Let’s play a little bicycle commuter game.
There are two videos below, both of which I shot, very professionally, by holding up my phone while I rode my bicycle to work.
These videos were shot on two roads that run parallel to each other one block apart.
Here’s the challenge: Guess which road contains bike-specific infrastructure.
Video one shows a quiet residential road with slow-moving cars and — and this is the important part — people on bikes.
The second video is a busy road filled with buses and impatient motorists and, importantly, nobody else on a bike, other than your rather shaky cameraman.
Which one features the dedicated bike route?
Wrong. The road with the dedicated bike lane is seen in the second video . The right-hand lane that I’m riding in is a shared bus/bike lane, as indicated by this sign.
Here’s a closeup of the sign, indicating that, during rush hour, the parking lane turns into a shared lane dedicated to buses and bikes.
Yet, there are no bikes in this lane. In fact, I don’t recall ever seeing a bike in this lane, mostly because I avoid the lane myself on most days. It’s busy with cars, shared with buses that cut me off regularly to drop passengers, and often filled with illegally parked cars. It’s a poor bike lane.
The first video shows where I usually ride, on a parallel route one block away that is usually filled with fellow cyclists. Many days, I count more bikes than cars, which is rather novel in my city.
So what gives? There’s much to talk about in this scenario (here, I’ll get you started: Shared bus-bike lanes suck, bike lanes that exist only during rush hour suck, people who illegally park their cars in shared bus-bike lanes suck), but the thing that always jumps into my mind is this: If you want to build well-used bike lanes, listen to cyclists. And listening doesn’t always mean talking — paying attention to the way actual people on bikes behave can go a long way to building well-used bike infrastructure.
The shared bus-bike lane was installed on this stretch of road several years ago, to the consternation of nearly everybody who uses the road. Users worried the parking lanes that transformed into shared bus-bike lanes during rush hour would be dangerous and confusing to bus drivers, motorists and cyclists. Since then, there hasn’t been much to those worries, mostly because so few cyclists use it. Cyclists are voting with their feet (well, their wheels) and choosing the nice quiet residential road one block away.
Urban planners often talk about “desire lines,” which is a fancy way of paying attention to where people want to move, rather than where we expect them to. Rather than build a crosswalk where it’s convenient for car traffic, for example, it’s better to watch where people are jaywalking and build a crosswalk there.
With cycling, it can be tricky to assess desire lines before infrastructure is built because so few will brave sections of a city perceived to be dangerous, but there are situations that it makes more sense to accommodate cyclists where they are, rather than where city planners want them to be.
This can be done is ways simple to complex. Surveys can work. So can watching for the tracks of bike in a fresh snowfall. You can also use technology.
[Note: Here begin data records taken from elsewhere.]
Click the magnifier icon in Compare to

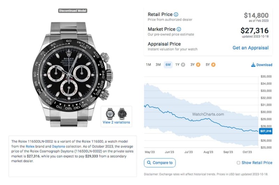click(149, 163)
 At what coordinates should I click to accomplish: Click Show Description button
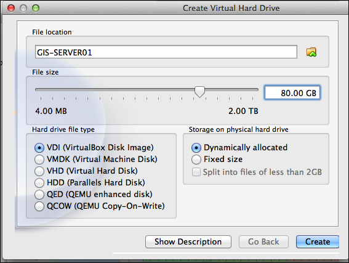(188, 241)
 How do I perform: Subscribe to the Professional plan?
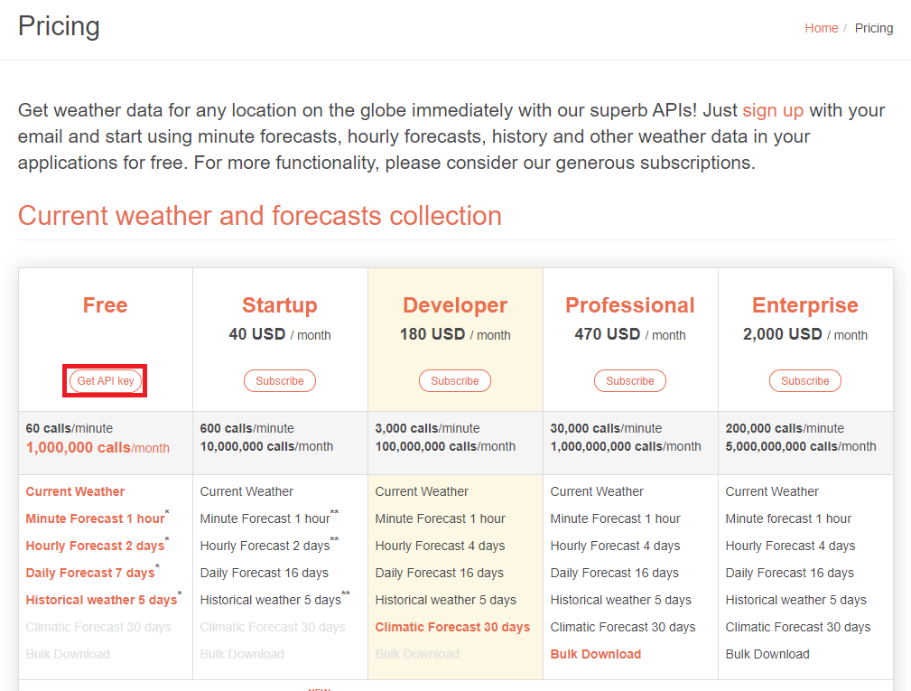click(629, 380)
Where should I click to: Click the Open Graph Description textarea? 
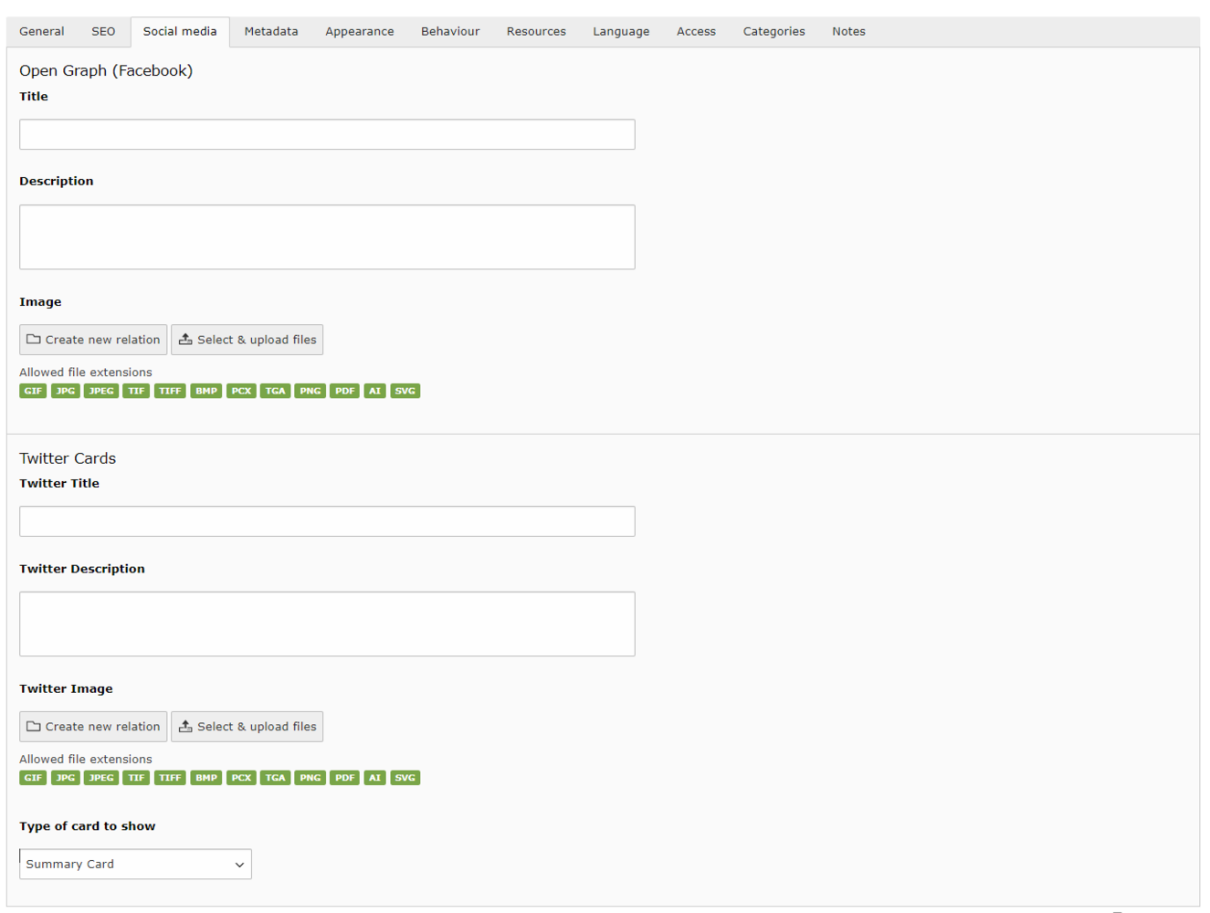pos(327,237)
In my city, planners look at data from fitness-tracking app Strava to see the routes of users, albeit a limited cross-section of users (despite the above example, Calgary does a decent job watching cyclist behaviour). Some cities have developed tracking apps used to collect data from the travels of volunteer users. All of these methods offer insight into the ways cyclists move through cities in the real world.
This isn’t an argument in favour of moving bike lanes off of busy roads. An important part of the success of that residential road — perhaps the most important part — is that it has top-notch connections to a network of separated bike path that brings commuters right downtown.
Rather, this is an argument in favour of cyclist-centric planning, where bike routes are designed for use in the real world, not in ways we might imagine them being used.